There are very few randomized clinical trials comparing radiotherapy with chemotherapy (Table 1). Only three published randomized trials were identified in the literature. One study published in 1977 (1) was a late report of two British trials published in the 70-ies (2,3) designed to assess the effect of immediate treatment of inoperable NSCLC. In these series 148 patients were included, allocated to radiotherapy, single agent chemotherapy with prokarbazin or combination chemotherapy with nitrogen mustard, vinblastin and prednisone. No difference in survival was reported. Quality of life was evaluated by a simple physician assessed instrument. The group of patient included in this study is heterogeneous, even with some small cell lung cancer patients. The chemotherapy regimen, is today considered to be sub optimal. Furthermore, the patients in this study had a short life expectancy.

Johnson et al (4) published a study including 319 patients in 1990. The aim of the study was to compare the survival of NSCLC patients treated with single agent chemotherapy, vincristin, thoracic radiotherapy (60Gy) or a combination of both treatment modalities. In this publication only data comparing radiotherapy with chemotherapy is reported. No statistically significant difference was found in survival, however, the response rate was higher (30%) in radiotherapy arm as compared with the single agent chemotherapy (10%). The median survival in this study is more than two longer compared to the previous study. One major limitation also in this study, is the use of a single agent chemotherapy. Another limitation is the cross over design between vincristin and radiotherapy performed in all patients who progressed after the first treatment modality.

In 1988 (5) Kaasa and colleagues published data from a randomised trial comparing radiotherapy (42Gy) with a modern chemotherapy regimen, containing cisplatin and etoposide. Furthermore the cross over between the arms was limited. No difference was found in survival with a median survival of 45/46 weeks in the two treatment arms respectively. Patients receiving radiotherapy showed a doubling of tumour response, 42%, as compared to 21% in the chemotherapy arm. Quality of life data in a sub cohort is found in separate publications (6,7,8). Treatment related side effects were more pronounced in the chemotherapy group than in the radiotherapy group.

When data are interpreted the survival advantage of a few individuals must be weighted against the potential harm to those patients who do not experience any survival benefit. Assessment of quality of life in these types of studies should therefore be mandatory, using standard instruments such as the EORTC QLQ-C30 (9) combined with a lung cancer specific module (10).

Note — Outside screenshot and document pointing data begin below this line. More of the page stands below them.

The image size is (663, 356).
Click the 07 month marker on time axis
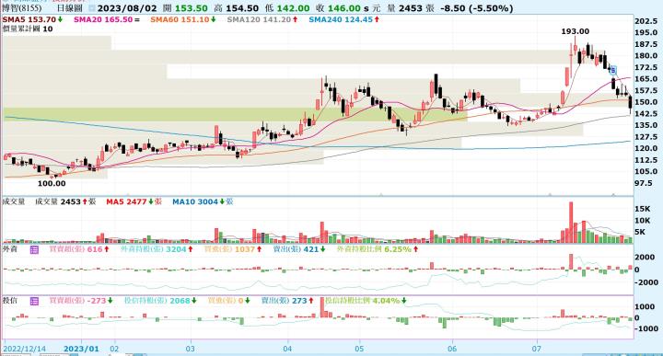537,349
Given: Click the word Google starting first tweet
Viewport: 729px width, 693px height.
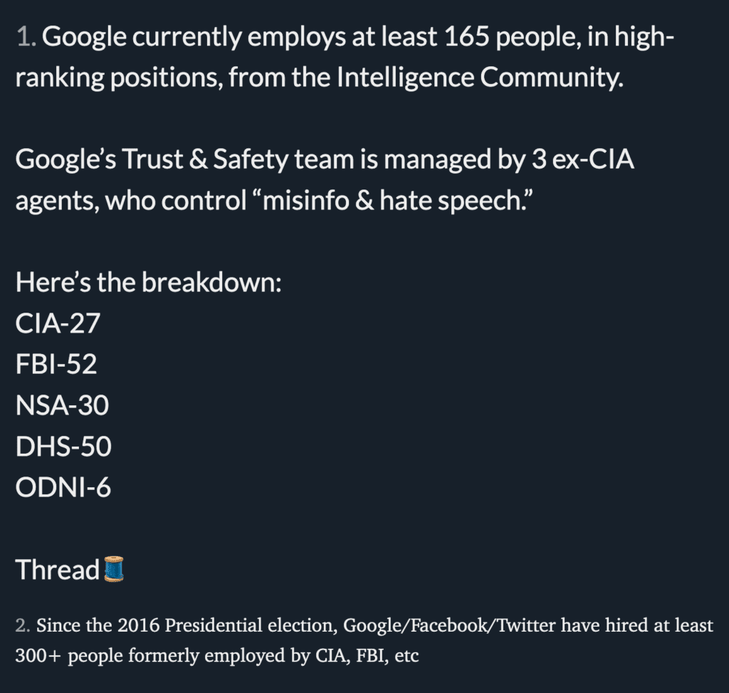Looking at the screenshot, I should tap(85, 37).
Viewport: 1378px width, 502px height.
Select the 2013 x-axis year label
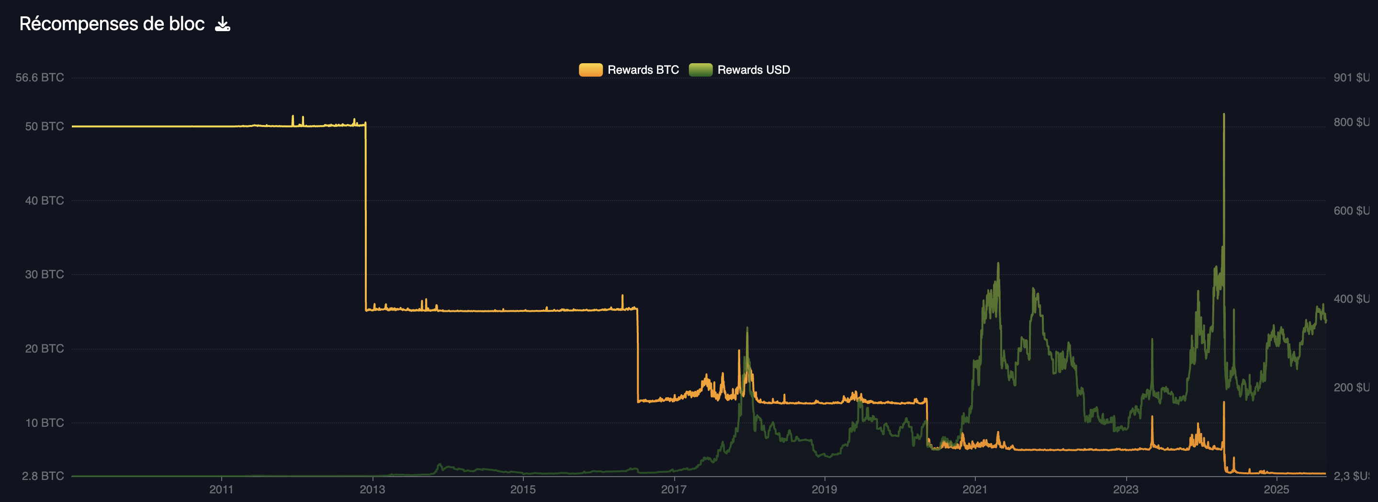pos(372,489)
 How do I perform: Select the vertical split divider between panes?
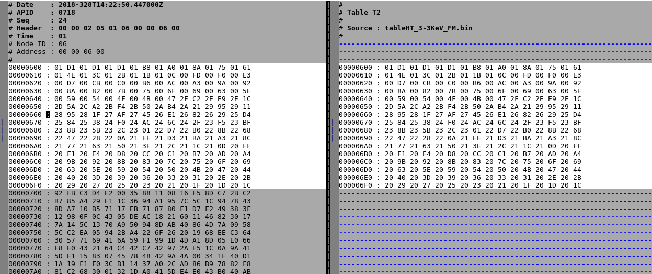pos(329,137)
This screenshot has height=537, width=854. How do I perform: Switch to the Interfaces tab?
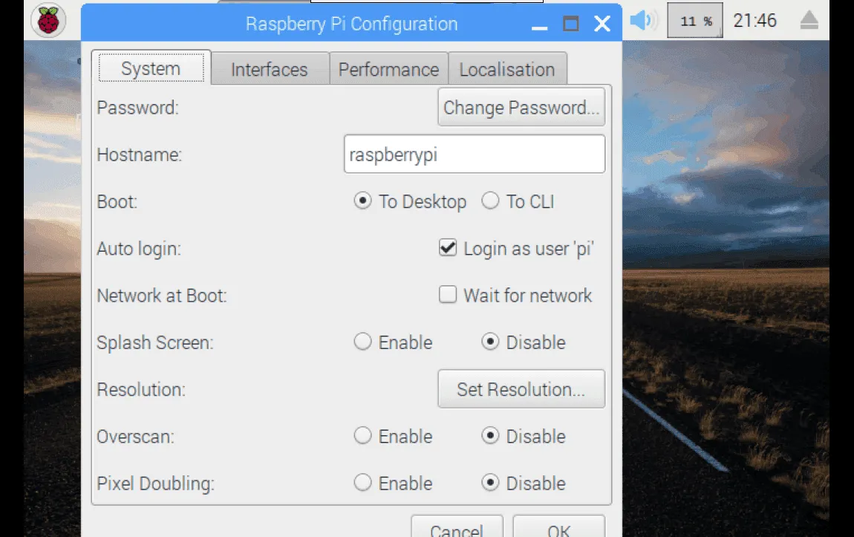click(x=269, y=70)
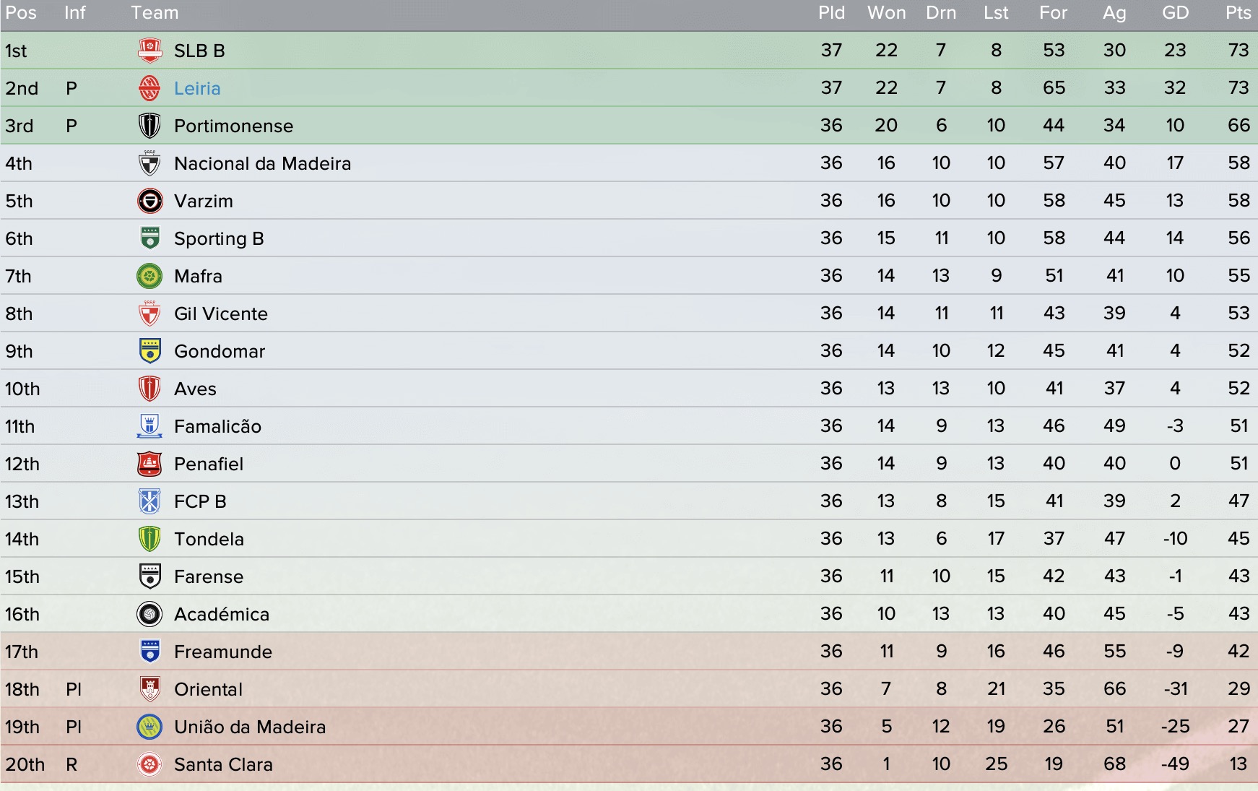The width and height of the screenshot is (1258, 791).
Task: Click the Team column header
Action: pos(155,13)
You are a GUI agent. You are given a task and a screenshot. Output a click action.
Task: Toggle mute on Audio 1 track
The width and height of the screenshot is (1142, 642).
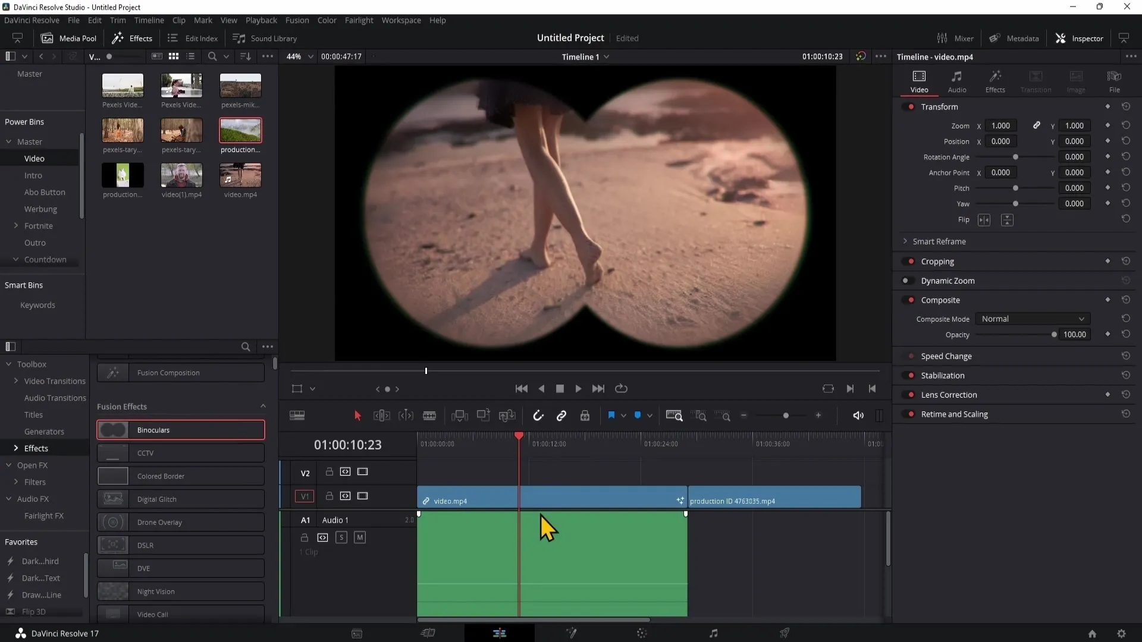tap(359, 537)
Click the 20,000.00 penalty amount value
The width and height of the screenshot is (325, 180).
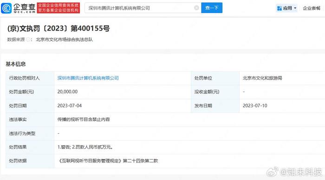pyautogui.click(x=67, y=92)
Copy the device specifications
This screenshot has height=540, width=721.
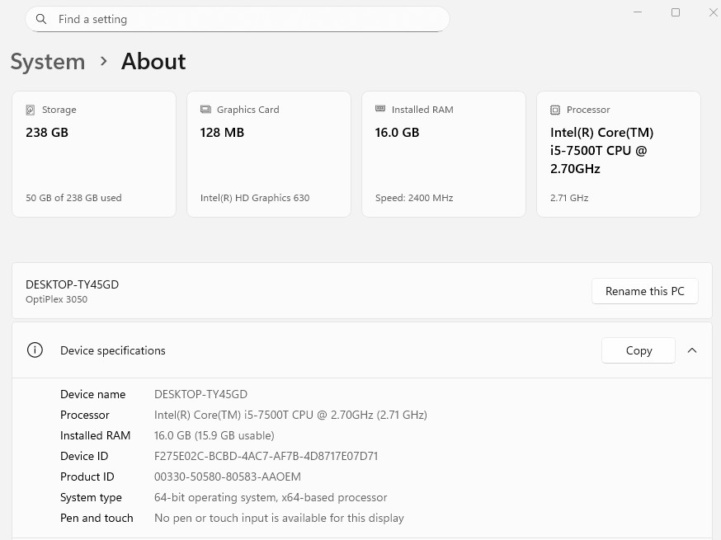coord(639,350)
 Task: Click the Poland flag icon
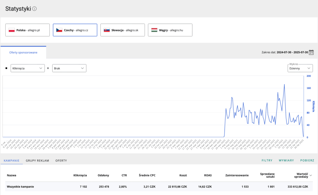[12, 30]
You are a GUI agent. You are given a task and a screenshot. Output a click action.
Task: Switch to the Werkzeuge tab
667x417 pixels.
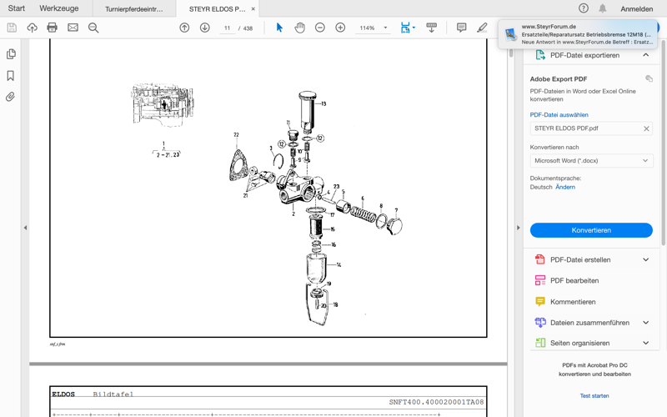tap(59, 8)
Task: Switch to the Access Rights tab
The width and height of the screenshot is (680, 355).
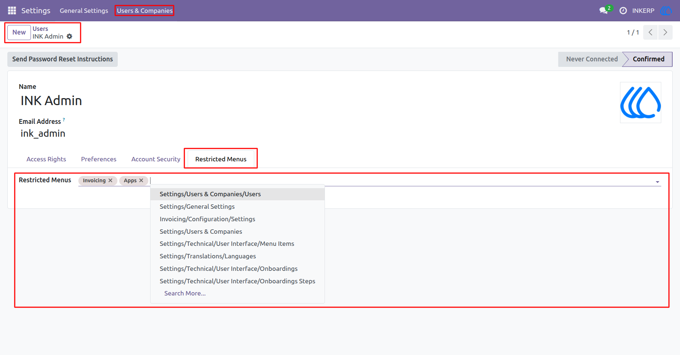Action: click(46, 159)
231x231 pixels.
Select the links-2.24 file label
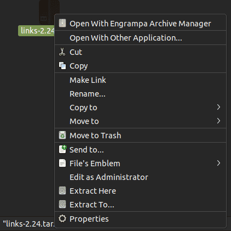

In conclusion the evidence concerning the direct comparison of radiotherapy versus chemotherapy in randomised trials is scares. Only one study has included cisplatin-based treatment which is considered to be the optimal drug in combination for NSCLC(11). Furthermore, data on symptom control and quality of life in general is limited. Therefore it is reasonable to conclude that there is no real answer to the question whether radiotherapy or chemotherapy is superior to one another.